The common answer is related to size — prawn is larger than shrimp. But the complete answer is more complicated than that. There are small shrimps and large shrimps — at what size can they be considered prawns?
Strictly speaking, shrimp and prawn are different animals. They both belong to the phylum Arthropoda and sub-phylum Crustacea. Prawn belongs to the sub-order Dendrobranchiata while shrimp falls under the sub-order Pleocyemata. It’s just everyday usage that employs that simplistic explanation that prawns are just large shrimps.
How do we tell shrimps from prawns? Some of the differences may not be too obvious by just looking at the animal. But some features are distinguishable upon closer inspection.
- Prawns have branching gills while shrimps have lamellar gills which are plate-like in structure.
- The second pincer of prawns are larger than the front ones while the front pincers of shrimps are generally the largest.
- Prawns have longer legs than shrimps and have claws on three pairs of legs. Shrimps have shorter legs and have claws on only two pairs of legs.
Too nerdy for the average cook? Yes, I think it is. Prawns and shrimps can be cooked as though they were the same animal. And the preparation method is the same for both.
First, rinse the shrimps and drain well. Grab the shrimp with one hand and pull the head with the other hand.
Turn the shrimp with the legs facing you. Place your thumbs where the legs are then press and push outward to loosen the shell. Once the shell is loose, you can easily peel it off. The shell might not come off in one piece. If it does not, peel by section.

*Records*.

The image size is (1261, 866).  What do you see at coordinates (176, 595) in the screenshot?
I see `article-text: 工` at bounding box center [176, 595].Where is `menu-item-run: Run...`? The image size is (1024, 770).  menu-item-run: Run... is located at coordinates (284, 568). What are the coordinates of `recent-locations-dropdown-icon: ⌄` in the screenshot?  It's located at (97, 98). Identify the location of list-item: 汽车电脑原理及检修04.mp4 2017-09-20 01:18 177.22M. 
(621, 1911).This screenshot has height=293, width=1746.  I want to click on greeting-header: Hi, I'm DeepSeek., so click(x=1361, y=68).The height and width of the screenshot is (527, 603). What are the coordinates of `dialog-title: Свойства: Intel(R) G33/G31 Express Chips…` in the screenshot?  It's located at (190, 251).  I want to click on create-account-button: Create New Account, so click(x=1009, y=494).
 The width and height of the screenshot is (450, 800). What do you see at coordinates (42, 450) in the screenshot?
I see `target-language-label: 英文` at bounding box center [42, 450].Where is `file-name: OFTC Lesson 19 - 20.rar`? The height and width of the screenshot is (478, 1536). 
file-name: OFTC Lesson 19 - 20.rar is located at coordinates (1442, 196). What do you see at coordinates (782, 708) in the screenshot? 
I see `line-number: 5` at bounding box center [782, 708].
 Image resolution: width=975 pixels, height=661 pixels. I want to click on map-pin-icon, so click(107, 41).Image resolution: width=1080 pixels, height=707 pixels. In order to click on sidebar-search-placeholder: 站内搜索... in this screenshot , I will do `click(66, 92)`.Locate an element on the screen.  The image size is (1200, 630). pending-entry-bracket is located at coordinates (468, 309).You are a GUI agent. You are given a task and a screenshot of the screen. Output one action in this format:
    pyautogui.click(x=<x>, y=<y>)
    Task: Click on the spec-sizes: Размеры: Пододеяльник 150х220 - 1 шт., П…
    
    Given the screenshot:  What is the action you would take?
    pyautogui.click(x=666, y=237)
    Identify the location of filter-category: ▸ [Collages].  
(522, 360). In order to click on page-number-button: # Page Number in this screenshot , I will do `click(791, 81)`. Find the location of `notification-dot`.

*Explore the material*.
A: Which taxonomic groups does the passage on shrimp and prawns name?
B: Swap "rinse" for "wash" and give the passage on shrimp and prawns again, starting with "Too nerdy for" and going on through "the other hand.".

*Answers provided*.
A:
- Phylum Arthropoda
- Sub-phylum Crustacea
- Sub-order Dendrobranchiata
- Sub-order Pleocyemata

B:
Too nerdy for the average cook? Yes, I think it is. Prawns and shrimps can be cooked as though they were the same animal. And the preparation method is the same for both.
First, wash the shrimps and drain well. Grab the shrimp with one hand and pull the head with the other hand.